3️⃣ : Des milliers de litres de #vin déversés dans les rues de #Sete https://t.co/lBjXmPixZK#WineMorning 🍷⚡️ pic.twitter.com/VRDMfV88qA
— Rhonéa (@RhoneaOfficiel) August 3, 2016
On Tuesday night, residents of Sète, a small town in the South of France, woke suddenly. Sirens blared, and fire engines careered around the corners. People climbed from their beds to peer out of their windows, only to see the streets literally running red. It was a nightmare… or was it a dream? Block after block, the streets had been flooded with red wine.
“The plonk flooded into local basements, car parks, and even some people’s homes,” the Local reports. (For non-Europeans: plonk means, essentially, “cheap wine.”) The wine was all from Biron, a local distributor. Midi Libre adds that it was “very fragrant.”
Emergency services cleaned it the scene up quickly. But the perpetrators remained a mystery until Wednesday morning, when they proudly came forward.
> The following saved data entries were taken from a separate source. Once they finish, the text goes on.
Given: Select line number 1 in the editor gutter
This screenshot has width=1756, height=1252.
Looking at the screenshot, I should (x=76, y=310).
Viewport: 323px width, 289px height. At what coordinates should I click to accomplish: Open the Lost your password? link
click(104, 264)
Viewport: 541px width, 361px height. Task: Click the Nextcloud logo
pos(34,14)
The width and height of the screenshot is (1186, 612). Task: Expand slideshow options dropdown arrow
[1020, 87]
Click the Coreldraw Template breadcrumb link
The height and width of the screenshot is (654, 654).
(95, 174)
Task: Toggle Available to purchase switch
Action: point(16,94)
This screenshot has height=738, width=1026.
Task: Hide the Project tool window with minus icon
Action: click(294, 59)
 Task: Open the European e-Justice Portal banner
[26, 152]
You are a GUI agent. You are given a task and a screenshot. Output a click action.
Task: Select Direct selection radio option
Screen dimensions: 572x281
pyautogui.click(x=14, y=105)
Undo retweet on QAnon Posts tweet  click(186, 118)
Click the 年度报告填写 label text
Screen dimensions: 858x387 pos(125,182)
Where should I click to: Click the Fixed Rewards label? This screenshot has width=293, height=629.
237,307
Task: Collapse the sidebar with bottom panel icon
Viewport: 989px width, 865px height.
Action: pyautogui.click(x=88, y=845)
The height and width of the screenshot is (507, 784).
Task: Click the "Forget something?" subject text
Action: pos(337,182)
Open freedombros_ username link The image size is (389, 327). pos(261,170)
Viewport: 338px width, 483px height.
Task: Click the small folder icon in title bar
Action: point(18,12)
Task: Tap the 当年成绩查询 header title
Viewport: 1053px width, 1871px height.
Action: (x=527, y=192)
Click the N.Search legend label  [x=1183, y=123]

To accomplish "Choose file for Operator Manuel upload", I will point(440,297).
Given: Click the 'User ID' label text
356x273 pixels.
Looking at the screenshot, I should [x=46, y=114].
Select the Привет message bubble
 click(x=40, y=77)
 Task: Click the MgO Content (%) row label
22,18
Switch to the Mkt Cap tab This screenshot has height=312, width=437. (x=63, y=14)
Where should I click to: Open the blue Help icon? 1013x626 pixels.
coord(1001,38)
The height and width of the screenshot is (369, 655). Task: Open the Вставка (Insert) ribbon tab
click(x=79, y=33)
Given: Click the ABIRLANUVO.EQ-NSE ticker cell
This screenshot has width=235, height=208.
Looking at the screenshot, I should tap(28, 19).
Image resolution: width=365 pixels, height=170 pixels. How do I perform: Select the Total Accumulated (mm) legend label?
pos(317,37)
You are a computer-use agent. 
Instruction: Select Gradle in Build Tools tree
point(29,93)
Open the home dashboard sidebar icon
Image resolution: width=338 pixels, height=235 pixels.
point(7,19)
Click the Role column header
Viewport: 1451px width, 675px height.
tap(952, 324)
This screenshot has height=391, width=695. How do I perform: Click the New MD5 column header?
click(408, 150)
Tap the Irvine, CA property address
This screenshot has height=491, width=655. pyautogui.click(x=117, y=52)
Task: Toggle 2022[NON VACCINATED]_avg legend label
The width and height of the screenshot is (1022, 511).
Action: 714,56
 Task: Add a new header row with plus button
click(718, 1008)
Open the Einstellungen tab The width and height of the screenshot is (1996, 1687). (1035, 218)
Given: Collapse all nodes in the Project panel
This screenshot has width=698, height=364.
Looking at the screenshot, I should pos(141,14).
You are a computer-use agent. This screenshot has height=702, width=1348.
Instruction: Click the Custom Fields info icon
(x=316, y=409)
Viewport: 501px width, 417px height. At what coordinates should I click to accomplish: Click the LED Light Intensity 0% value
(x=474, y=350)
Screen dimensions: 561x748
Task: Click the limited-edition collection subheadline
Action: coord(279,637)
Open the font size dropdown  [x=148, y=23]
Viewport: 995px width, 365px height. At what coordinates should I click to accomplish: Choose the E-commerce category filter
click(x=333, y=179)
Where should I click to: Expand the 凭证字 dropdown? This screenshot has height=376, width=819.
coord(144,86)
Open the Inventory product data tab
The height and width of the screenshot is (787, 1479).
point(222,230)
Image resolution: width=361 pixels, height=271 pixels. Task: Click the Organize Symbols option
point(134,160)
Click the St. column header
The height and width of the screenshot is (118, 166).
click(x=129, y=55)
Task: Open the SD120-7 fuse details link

It was the work of the Comité Régional d’Action Viticole, or CRAV—a “radical group of wine producers” who are upset about the recent influx of cheap foreign stuff.
CRAV have committed a number of crimes, many of which were much less silly—they have bombed buildings, hijacked trucks, and taken credit for the deaths of two vineyard mavens, who died in a helicopter crash.
This time, the only victims were Biron—which lost over 13,000 gallons of wine—and whoever’s car now smells like Pinot forever.